> AIM
Reproduce the records verbatim, from the line containing "Task: Open Data" through the line containing "pyautogui.click(x=381, y=175)", both lines included.

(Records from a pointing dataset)

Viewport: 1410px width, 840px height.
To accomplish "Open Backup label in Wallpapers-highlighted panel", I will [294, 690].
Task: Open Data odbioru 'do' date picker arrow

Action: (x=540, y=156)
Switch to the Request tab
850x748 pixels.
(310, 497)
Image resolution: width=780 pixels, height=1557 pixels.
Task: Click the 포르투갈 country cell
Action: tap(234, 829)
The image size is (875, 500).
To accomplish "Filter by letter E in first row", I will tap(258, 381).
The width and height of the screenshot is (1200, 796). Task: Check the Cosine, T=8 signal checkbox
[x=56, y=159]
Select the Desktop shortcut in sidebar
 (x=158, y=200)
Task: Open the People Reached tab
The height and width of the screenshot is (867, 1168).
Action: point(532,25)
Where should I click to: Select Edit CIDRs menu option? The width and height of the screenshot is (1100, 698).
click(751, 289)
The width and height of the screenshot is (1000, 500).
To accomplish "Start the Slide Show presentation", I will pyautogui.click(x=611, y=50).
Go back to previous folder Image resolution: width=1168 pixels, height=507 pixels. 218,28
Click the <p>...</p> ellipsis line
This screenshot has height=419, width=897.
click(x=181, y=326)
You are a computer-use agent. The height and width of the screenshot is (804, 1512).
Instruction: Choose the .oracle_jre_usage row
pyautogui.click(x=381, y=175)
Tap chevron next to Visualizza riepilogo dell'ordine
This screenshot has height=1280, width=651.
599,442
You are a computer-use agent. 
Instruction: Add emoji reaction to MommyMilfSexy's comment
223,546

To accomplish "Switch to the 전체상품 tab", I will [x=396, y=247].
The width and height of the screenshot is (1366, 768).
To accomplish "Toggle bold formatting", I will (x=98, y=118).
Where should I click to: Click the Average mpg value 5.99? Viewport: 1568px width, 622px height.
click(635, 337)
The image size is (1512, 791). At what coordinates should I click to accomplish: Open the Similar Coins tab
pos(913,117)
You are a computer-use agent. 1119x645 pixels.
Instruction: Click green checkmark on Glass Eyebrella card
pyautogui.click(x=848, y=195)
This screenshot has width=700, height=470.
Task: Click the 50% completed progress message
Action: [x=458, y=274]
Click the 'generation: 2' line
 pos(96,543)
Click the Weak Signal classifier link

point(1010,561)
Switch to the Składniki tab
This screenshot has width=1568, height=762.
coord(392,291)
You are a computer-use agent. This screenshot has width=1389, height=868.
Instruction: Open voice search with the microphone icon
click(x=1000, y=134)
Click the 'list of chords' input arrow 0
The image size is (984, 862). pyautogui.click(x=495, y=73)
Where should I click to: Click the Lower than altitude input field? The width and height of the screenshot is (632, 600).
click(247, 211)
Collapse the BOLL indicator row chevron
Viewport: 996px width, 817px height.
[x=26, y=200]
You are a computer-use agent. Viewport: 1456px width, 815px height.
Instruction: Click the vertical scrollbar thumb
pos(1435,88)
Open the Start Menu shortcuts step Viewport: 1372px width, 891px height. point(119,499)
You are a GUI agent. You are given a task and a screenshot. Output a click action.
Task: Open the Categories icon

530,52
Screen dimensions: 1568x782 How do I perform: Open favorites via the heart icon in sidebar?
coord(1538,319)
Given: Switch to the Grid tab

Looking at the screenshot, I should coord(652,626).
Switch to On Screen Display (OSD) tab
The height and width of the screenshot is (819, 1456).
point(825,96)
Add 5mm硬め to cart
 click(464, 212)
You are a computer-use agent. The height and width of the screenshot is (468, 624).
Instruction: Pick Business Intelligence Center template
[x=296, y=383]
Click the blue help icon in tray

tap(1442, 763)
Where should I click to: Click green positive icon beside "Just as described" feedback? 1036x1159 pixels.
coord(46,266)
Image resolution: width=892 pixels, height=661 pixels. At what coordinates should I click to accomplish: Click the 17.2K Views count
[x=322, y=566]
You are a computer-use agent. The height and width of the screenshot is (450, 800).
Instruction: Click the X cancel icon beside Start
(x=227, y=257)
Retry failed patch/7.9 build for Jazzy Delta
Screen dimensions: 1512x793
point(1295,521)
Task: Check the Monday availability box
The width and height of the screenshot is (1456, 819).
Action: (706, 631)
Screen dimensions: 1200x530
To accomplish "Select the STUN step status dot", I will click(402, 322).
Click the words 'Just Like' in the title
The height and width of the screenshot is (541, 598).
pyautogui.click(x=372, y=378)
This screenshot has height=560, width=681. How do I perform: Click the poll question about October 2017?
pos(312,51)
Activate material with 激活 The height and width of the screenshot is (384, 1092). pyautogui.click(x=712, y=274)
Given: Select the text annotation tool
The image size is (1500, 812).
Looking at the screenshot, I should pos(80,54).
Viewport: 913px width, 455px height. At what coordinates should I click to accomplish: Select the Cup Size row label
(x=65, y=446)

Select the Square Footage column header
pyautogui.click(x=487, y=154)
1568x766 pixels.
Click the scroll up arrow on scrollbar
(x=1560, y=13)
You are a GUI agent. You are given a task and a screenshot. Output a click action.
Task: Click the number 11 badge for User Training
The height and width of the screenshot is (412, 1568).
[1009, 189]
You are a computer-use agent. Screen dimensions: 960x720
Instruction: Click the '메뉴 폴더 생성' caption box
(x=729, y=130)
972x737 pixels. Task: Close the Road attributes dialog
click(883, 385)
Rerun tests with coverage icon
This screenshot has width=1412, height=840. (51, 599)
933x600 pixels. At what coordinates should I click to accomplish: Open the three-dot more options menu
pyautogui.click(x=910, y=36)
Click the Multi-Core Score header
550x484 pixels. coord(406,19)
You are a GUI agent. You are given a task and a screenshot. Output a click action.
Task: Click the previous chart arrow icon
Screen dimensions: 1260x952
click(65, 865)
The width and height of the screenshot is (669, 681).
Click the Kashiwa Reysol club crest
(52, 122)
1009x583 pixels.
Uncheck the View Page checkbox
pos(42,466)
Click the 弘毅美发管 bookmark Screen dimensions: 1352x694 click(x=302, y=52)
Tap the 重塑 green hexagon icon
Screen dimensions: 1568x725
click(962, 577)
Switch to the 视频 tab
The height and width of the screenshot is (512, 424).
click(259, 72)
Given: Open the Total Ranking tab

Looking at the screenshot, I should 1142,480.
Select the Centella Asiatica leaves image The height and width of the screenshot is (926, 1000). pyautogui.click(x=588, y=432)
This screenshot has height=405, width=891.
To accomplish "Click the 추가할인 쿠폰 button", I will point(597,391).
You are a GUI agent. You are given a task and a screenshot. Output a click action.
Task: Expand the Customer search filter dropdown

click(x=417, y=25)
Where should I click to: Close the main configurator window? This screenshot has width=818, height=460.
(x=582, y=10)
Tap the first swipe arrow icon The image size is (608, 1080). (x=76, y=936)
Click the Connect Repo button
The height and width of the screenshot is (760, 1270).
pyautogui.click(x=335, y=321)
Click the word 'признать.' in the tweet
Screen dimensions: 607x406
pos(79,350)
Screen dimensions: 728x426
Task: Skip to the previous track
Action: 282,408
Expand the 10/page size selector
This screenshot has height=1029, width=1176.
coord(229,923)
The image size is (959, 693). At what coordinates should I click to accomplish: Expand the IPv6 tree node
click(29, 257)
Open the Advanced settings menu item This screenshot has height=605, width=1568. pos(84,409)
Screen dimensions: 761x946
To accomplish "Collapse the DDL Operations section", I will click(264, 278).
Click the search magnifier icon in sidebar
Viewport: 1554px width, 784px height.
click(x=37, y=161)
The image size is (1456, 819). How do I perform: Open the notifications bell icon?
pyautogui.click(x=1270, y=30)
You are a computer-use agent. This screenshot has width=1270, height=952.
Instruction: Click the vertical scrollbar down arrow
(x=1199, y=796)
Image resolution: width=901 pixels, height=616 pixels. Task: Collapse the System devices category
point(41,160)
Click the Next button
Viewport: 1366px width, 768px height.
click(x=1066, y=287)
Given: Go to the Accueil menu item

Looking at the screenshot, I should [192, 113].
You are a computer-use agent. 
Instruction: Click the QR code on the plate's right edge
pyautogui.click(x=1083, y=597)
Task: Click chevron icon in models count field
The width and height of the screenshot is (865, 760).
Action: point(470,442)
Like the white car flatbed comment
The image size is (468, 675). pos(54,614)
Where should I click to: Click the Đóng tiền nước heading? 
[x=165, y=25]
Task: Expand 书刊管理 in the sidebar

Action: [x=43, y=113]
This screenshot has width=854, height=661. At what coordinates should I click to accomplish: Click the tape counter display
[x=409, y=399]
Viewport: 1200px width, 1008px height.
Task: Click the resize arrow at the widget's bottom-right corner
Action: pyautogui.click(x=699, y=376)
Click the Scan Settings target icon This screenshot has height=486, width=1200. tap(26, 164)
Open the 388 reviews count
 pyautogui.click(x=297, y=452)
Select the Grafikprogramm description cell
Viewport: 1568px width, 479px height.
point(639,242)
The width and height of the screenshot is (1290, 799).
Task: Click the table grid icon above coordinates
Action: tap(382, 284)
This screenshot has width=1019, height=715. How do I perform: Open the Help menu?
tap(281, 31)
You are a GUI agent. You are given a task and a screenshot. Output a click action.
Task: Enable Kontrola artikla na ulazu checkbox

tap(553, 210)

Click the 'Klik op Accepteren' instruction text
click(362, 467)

> FULL ANSWER
Task: Open Data odbioru 'do' date picker arrow

Action: (x=540, y=156)
Switch to the Request tab
850x748 pixels.
(310, 497)
Image resolution: width=780 pixels, height=1557 pixels.
Task: Click the 포르투갈 country cell
Action: tap(234, 829)
The image size is (875, 500).
To accomplish "Filter by letter E in first row", I will tap(258, 381).
The width and height of the screenshot is (1200, 796). Task: Check the Cosine, T=8 signal checkbox
[x=56, y=159]
Select the Desktop shortcut in sidebar
 (x=158, y=200)
Task: Open the People Reached tab
The height and width of the screenshot is (867, 1168).
Action: point(532,25)
Where should I click to: Select Edit CIDRs menu option? The width and height of the screenshot is (1100, 698).
click(751, 289)
The width and height of the screenshot is (1000, 500).
To accomplish "Start the Slide Show presentation", I will pyautogui.click(x=611, y=50).
Go back to previous folder Image resolution: width=1168 pixels, height=507 pixels. 218,28
Click the <p>...</p> ellipsis line
This screenshot has height=419, width=897.
click(x=181, y=326)
You are a computer-use agent. The height and width of the screenshot is (804, 1512).
Instruction: Choose the .oracle_jre_usage row
pyautogui.click(x=381, y=175)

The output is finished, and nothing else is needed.